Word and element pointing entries
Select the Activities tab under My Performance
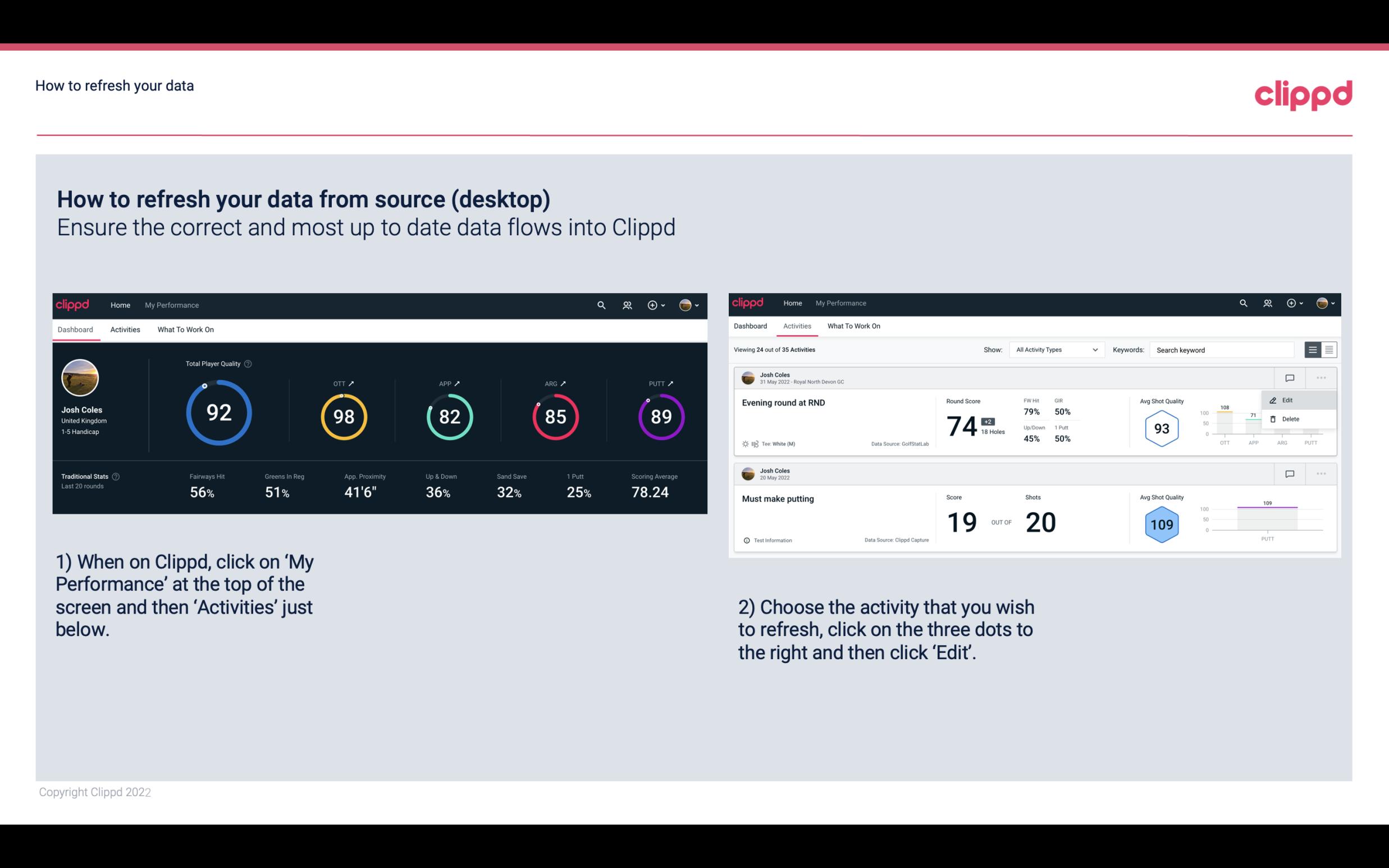The height and width of the screenshot is (868, 1389). 125,329
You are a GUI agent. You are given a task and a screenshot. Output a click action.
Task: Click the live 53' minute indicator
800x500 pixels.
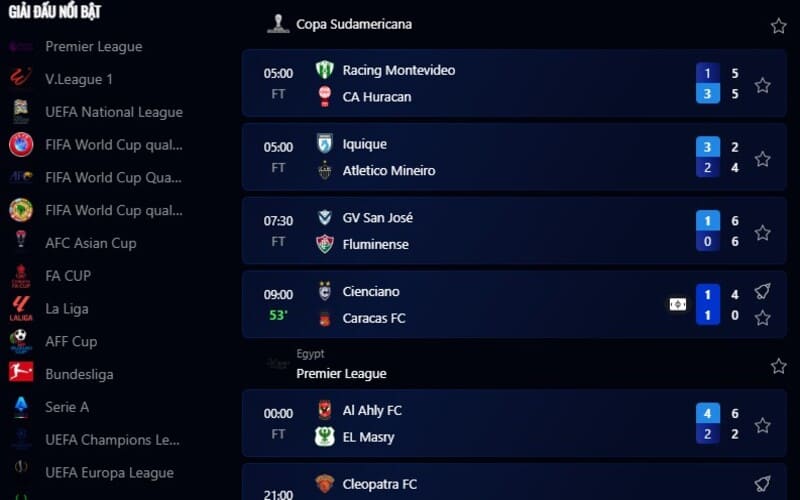click(x=278, y=315)
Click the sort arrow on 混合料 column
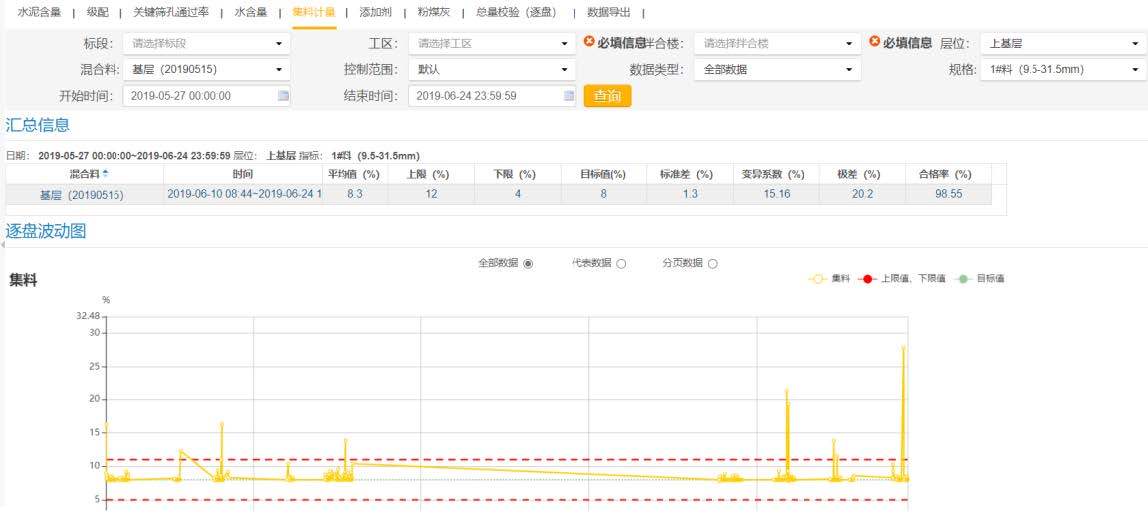The width and height of the screenshot is (1148, 520). tap(107, 174)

■ Directive
Reproduce the data above word for word, leaving out the pictures.

■ The completed task
Select the Activities tab under My Performance
The height and width of the screenshot is (868, 1389). 125,329
You are a GUI agent. You are given a task and a screenshot. Output a click action.
Task: Click the live 53' minute indicator
800x500 pixels.
click(x=278, y=315)
Click the sort arrow on 混合料 column
The width and height of the screenshot is (1148, 520). tap(107, 174)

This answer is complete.